++++ Task inputs ++++

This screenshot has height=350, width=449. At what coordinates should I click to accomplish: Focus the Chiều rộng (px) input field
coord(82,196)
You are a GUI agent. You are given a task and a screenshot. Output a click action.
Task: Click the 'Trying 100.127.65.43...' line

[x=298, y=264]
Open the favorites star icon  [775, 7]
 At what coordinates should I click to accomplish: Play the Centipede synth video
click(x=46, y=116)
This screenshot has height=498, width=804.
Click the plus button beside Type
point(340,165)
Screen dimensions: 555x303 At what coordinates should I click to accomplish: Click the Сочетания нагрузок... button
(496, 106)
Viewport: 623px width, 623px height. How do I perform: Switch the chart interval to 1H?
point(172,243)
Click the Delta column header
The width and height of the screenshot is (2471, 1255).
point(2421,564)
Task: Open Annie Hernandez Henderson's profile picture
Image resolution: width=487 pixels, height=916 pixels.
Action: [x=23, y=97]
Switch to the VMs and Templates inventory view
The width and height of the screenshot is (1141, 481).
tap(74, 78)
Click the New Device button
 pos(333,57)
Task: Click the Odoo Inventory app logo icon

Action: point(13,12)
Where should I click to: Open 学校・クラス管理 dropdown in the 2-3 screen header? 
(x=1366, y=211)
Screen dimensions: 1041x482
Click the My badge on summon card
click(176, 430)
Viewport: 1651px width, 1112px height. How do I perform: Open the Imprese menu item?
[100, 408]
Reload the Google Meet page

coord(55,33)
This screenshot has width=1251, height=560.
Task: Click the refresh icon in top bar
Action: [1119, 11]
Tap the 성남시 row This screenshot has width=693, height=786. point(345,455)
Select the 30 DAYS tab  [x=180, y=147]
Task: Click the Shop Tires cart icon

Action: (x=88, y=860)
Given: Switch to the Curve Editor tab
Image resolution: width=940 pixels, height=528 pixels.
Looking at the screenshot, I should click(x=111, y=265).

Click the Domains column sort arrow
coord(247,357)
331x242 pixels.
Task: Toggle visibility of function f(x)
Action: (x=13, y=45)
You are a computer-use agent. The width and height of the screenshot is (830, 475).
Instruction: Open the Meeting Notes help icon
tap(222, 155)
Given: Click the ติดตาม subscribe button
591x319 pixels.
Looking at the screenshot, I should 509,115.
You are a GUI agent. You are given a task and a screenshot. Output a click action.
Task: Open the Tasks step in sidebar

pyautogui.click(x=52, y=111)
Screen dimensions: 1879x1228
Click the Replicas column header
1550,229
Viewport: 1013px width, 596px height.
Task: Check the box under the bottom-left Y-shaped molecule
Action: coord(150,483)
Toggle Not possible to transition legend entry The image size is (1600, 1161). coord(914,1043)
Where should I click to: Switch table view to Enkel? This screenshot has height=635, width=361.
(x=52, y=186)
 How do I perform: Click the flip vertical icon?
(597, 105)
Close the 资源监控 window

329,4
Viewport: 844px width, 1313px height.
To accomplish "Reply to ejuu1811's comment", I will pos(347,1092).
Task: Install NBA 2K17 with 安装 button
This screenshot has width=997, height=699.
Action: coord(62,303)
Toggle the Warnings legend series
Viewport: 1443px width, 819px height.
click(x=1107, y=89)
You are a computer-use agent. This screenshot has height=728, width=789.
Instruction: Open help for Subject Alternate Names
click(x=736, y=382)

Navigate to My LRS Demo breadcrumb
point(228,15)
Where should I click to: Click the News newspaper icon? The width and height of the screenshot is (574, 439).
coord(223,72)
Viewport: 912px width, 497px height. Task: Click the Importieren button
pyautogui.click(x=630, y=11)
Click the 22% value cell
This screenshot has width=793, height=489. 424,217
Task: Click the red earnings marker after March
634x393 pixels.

++++

Copy all of the records above word for word, keeping every line in its original order.

→ Complete output:
This screenshot has height=350, width=449. At what coordinates should I click to accomplish: Focus the Chiều rộng (px) input field
coord(82,196)
You are a GUI agent. You are given a task and a screenshot. Output a click action.
Task: Click the 'Trying 100.127.65.43...' line

[x=298, y=264]
Open the favorites star icon  [775, 7]
 At what coordinates should I click to accomplish: Play the Centipede synth video
click(x=46, y=116)
This screenshot has height=498, width=804.
Click the plus button beside Type
point(340,165)
Screen dimensions: 555x303 At what coordinates should I click to accomplish: Click the Сочетания нагрузок... button
(496, 106)
Viewport: 623px width, 623px height. How do I perform: Switch the chart interval to 1H?
point(172,243)
Click the Delta column header
The width and height of the screenshot is (2471, 1255).
point(2421,564)
Task: Open Annie Hernandez Henderson's profile picture
Image resolution: width=487 pixels, height=916 pixels.
Action: [x=23, y=97]
Switch to the VMs and Templates inventory view
The width and height of the screenshot is (1141, 481).
tap(74, 78)
Click the New Device button
 pos(333,57)
Task: Click the Odoo Inventory app logo icon

Action: point(13,12)
Where should I click to: Open 学校・クラス管理 dropdown in the 2-3 screen header? 
(x=1366, y=211)
Screen dimensions: 1041x482
Click the My badge on summon card
click(176, 430)
Viewport: 1651px width, 1112px height. How do I perform: Open the Imprese menu item?
[100, 408]
Reload the Google Meet page

coord(55,33)
This screenshot has width=1251, height=560.
Task: Click the refresh icon in top bar
Action: [1119, 11]
Tap the 성남시 row This screenshot has width=693, height=786. point(345,455)
Select the 30 DAYS tab  [x=180, y=147]
Task: Click the Shop Tires cart icon

Action: (x=88, y=860)
Given: Switch to the Curve Editor tab
Image resolution: width=940 pixels, height=528 pixels.
Looking at the screenshot, I should click(x=111, y=265).

Click the Domains column sort arrow
coord(247,357)
331x242 pixels.
Task: Toggle visibility of function f(x)
Action: (x=13, y=45)
You are a computer-use agent. The width and height of the screenshot is (830, 475).
Instruction: Open the Meeting Notes help icon
tap(222, 155)
Given: Click the ติดตาม subscribe button
591x319 pixels.
Looking at the screenshot, I should 509,115.
You are a GUI agent. You are given a task and a screenshot. Output a click action.
Task: Open the Tasks step in sidebar

pyautogui.click(x=52, y=111)
Screen dimensions: 1879x1228
Click the Replicas column header
1550,229
Viewport: 1013px width, 596px height.
Task: Check the box under the bottom-left Y-shaped molecule
Action: coord(150,483)
Toggle Not possible to transition legend entry The image size is (1600, 1161). coord(914,1043)
Where should I click to: Switch table view to Enkel? This screenshot has height=635, width=361.
(x=52, y=186)
 How do I perform: Click the flip vertical icon?
(597, 105)
Close the 资源监控 window

329,4
Viewport: 844px width, 1313px height.
To accomplish "Reply to ejuu1811's comment", I will pos(347,1092).
Task: Install NBA 2K17 with 安装 button
This screenshot has width=997, height=699.
Action: coord(62,303)
Toggle the Warnings legend series
Viewport: 1443px width, 819px height.
click(x=1107, y=89)
You are a computer-use agent. This screenshot has height=728, width=789.
Instruction: Open help for Subject Alternate Names
click(x=736, y=382)

Navigate to My LRS Demo breadcrumb
point(228,15)
Where should I click to: Click the News newspaper icon? The width and height of the screenshot is (574, 439).
coord(223,72)
Viewport: 912px width, 497px height. Task: Click the Importieren button
pyautogui.click(x=630, y=11)
Click the 22% value cell
This screenshot has width=793, height=489. 424,217
Task: Click the red earnings marker after March
634x393 pixels.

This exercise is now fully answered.